(Pixel coordinate grounding data)

______________________________

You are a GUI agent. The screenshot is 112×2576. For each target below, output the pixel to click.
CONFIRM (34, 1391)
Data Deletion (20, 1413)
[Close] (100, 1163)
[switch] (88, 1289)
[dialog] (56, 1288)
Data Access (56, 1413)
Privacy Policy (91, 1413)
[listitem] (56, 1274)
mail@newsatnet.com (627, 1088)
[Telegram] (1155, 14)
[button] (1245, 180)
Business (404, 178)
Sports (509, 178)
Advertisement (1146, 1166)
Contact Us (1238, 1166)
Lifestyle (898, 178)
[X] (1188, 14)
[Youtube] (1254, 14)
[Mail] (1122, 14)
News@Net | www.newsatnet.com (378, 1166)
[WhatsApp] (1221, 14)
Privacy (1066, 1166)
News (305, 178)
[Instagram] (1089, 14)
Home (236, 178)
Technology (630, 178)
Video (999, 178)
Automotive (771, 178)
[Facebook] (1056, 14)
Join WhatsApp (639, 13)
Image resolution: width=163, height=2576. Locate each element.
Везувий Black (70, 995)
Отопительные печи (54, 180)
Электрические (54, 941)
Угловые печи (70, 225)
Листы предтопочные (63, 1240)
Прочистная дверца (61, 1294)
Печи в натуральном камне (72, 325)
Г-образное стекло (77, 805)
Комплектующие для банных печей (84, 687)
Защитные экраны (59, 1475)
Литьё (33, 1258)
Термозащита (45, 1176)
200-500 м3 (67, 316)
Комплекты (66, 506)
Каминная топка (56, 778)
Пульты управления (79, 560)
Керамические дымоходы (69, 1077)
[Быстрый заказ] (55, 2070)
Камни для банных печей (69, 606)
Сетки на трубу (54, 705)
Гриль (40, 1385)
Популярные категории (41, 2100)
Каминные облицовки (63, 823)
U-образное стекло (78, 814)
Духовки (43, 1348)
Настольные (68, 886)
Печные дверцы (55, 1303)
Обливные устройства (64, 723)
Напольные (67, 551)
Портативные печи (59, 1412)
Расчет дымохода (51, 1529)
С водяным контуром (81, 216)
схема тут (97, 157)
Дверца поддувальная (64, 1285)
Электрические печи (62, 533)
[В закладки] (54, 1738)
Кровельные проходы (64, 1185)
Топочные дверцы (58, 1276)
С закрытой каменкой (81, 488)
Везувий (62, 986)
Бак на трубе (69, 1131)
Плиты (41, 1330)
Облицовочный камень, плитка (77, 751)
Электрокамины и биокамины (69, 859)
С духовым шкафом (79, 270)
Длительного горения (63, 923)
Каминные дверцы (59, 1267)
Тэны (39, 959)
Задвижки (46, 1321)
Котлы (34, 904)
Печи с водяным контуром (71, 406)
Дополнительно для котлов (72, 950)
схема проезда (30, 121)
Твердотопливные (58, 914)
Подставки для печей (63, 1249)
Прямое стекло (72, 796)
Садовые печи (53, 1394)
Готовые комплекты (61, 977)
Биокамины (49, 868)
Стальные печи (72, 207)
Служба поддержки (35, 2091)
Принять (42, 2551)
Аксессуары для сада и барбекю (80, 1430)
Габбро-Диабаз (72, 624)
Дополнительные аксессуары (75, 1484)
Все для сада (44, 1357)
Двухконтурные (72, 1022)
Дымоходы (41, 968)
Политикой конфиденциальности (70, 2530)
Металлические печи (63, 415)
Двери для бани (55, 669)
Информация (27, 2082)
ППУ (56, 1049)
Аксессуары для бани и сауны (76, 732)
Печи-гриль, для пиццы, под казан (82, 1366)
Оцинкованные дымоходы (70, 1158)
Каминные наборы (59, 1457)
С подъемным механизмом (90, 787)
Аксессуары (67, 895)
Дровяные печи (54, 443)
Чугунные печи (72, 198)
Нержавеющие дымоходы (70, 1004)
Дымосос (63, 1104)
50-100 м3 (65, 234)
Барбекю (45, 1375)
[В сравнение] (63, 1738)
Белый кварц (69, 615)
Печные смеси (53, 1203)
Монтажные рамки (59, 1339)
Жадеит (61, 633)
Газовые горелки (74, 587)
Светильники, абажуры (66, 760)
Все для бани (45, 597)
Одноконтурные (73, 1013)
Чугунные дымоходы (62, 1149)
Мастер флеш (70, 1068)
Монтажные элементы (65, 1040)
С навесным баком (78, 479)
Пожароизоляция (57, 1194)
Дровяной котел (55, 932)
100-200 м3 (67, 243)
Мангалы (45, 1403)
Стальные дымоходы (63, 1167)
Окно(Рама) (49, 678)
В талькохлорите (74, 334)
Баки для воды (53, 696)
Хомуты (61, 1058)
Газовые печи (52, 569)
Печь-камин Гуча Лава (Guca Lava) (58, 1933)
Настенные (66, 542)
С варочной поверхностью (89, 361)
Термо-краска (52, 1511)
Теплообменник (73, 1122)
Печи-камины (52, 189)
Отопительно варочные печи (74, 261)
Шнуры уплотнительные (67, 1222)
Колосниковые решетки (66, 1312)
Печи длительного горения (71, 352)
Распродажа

______________________________

## DESCRIPTION OF THE TASK
Return the data above in full. Keep every line exactly as it is.

## RESULT FOR THIS EXERCISE
You are a GUI agent. The screenshot is 112×2576. For each target below, output the pixel to click.
CONFIRM (34, 1391)
Data Deletion (20, 1413)
[Close] (100, 1163)
[switch] (88, 1289)
[dialog] (56, 1288)
Data Access (56, 1413)
Privacy Policy (91, 1413)
[listitem] (56, 1274)
mail@newsatnet.com (627, 1088)
[Telegram] (1155, 14)
[button] (1245, 180)
Business (404, 178)
Sports (509, 178)
Advertisement (1146, 1166)
Contact Us (1238, 1166)
Lifestyle (898, 178)
[X] (1188, 14)
[Youtube] (1254, 14)
[Mail] (1122, 14)
News@Net | www.newsatnet.com (378, 1166)
[WhatsApp] (1221, 14)
Privacy (1066, 1166)
News (305, 178)
[Instagram] (1089, 14)
Home (236, 178)
Technology (630, 178)
Video (999, 178)
Automotive (771, 178)
[Facebook] (1056, 14)
Join WhatsApp (639, 13)
Image resolution: width=163, height=2576. Locate each element.
Везувий Black (70, 995)
Отопительные печи (54, 180)
Электрические (54, 941)
Угловые печи (70, 225)
Листы предтопочные (63, 1240)
Прочистная дверца (61, 1294)
Печи в натуральном камне (72, 325)
Г-образное стекло (77, 805)
Комплектующие для банных печей (84, 687)
Защитные экраны (59, 1475)
Литьё (33, 1258)
Термозащита (45, 1176)
200-500 м3 (67, 316)
Комплекты (66, 506)
Каминная топка (56, 778)
Пульты управления (79, 560)
Керамические дымоходы (69, 1077)
[Быстрый заказ] (55, 2070)
Камни для банных печей (69, 606)
Сетки на трубу (54, 705)
Гриль (40, 1385)
Популярные категории (41, 2100)
Каминные облицовки (63, 823)
U-образное стекло (78, 814)
Духовки (43, 1348)
Настольные (68, 886)
Печные дверцы (55, 1303)
Обливные устройства (64, 723)
Напольные (67, 551)
Портативные печи (59, 1412)
Расчет дымохода (51, 1529)
С водяным контуром (81, 216)
схема тут (97, 157)
Дверца поддувальная (64, 1285)
Электрические печи (62, 533)
[В закладки] (54, 1738)
Кровельные проходы (64, 1185)
Топочные дверцы (58, 1276)
С закрытой каменкой (81, 488)
Везувий (62, 986)
Бак на трубе (69, 1131)
Плиты (41, 1330)
Облицовочный камень, плитка (77, 751)
Электрокамины и биокамины (69, 859)
С духовым шкафом (79, 270)
Длительного горения (63, 923)
Каминные дверцы (59, 1267)
Тэны (39, 959)
Задвижки (46, 1321)
Котлы (34, 904)
Печи с водяным контуром (71, 406)
Дополнительно для котлов (72, 950)
схема проезда (30, 121)
Твердотопливные (58, 914)
Подставки для печей (63, 1249)
Прямое стекло (72, 796)
Садовые печи (53, 1394)
Готовые комплекты (61, 977)
Биокамины (49, 868)
Стальные печи (72, 207)
Служба поддержки (35, 2091)
Принять (42, 2551)
Аксессуары для сада и барбекю (80, 1430)
Габбро-Диабаз (72, 624)
Дополнительные аксессуары (75, 1484)
Все для сада (44, 1357)
Двухконтурные (72, 1022)
Дымоходы (41, 968)
Политикой конфиденциальности (70, 2530)
Металлические печи (63, 415)
Двери для бани (55, 669)
Информация (27, 2082)
ППУ (56, 1049)
Аксессуары для бани и сауны (76, 732)
Печи-гриль, для пиццы, под казан (82, 1366)
Оцинкованные дымоходы (70, 1158)
Каминные наборы (59, 1457)
С подъемным механизмом (90, 787)
Аксессуары (67, 895)
Дровяные печи (54, 443)
Чугунные печи (72, 198)
Нержавеющие дымоходы (70, 1004)
Дымосос (63, 1104)
50-100 м3 (65, 234)
Барбекю (45, 1375)
[В сравнение] (63, 1738)
Белый кварц (69, 615)
Печные смеси (53, 1203)
Монтажные рамки (59, 1339)
Жадеит (61, 633)
Газовые горелки (74, 587)
Светильники, абажуры (66, 760)
Все для бани (45, 597)
Одноконтурные (73, 1013)
Чугунные дымоходы (62, 1149)
Мастер флеш (70, 1068)
Монтажные элементы (65, 1040)
С навесным баком (78, 479)
Пожароизоляция (57, 1194)
Дровяной котел (55, 932)
100-200 м3 (67, 243)
Мангалы (45, 1403)
Стальные дымоходы (63, 1167)
Окно(Рама) (49, 678)
В талькохлорите (74, 334)
Баки для воды (53, 696)
Хомуты (61, 1058)
Газовые печи (52, 569)
Печь-камин Гуча Лава (Guca Lava) (58, 1933)
Настенные (66, 542)
С варочной поверхностью (89, 361)
Термо-краска (52, 1511)
Теплообменник (73, 1122)
Печи-камины (52, 189)
Отопительно варочные печи (74, 261)
Шнуры уплотнительные (67, 1222)
Колосниковые решетки (66, 1312)
Печи длительного горения (71, 352)
Распродажа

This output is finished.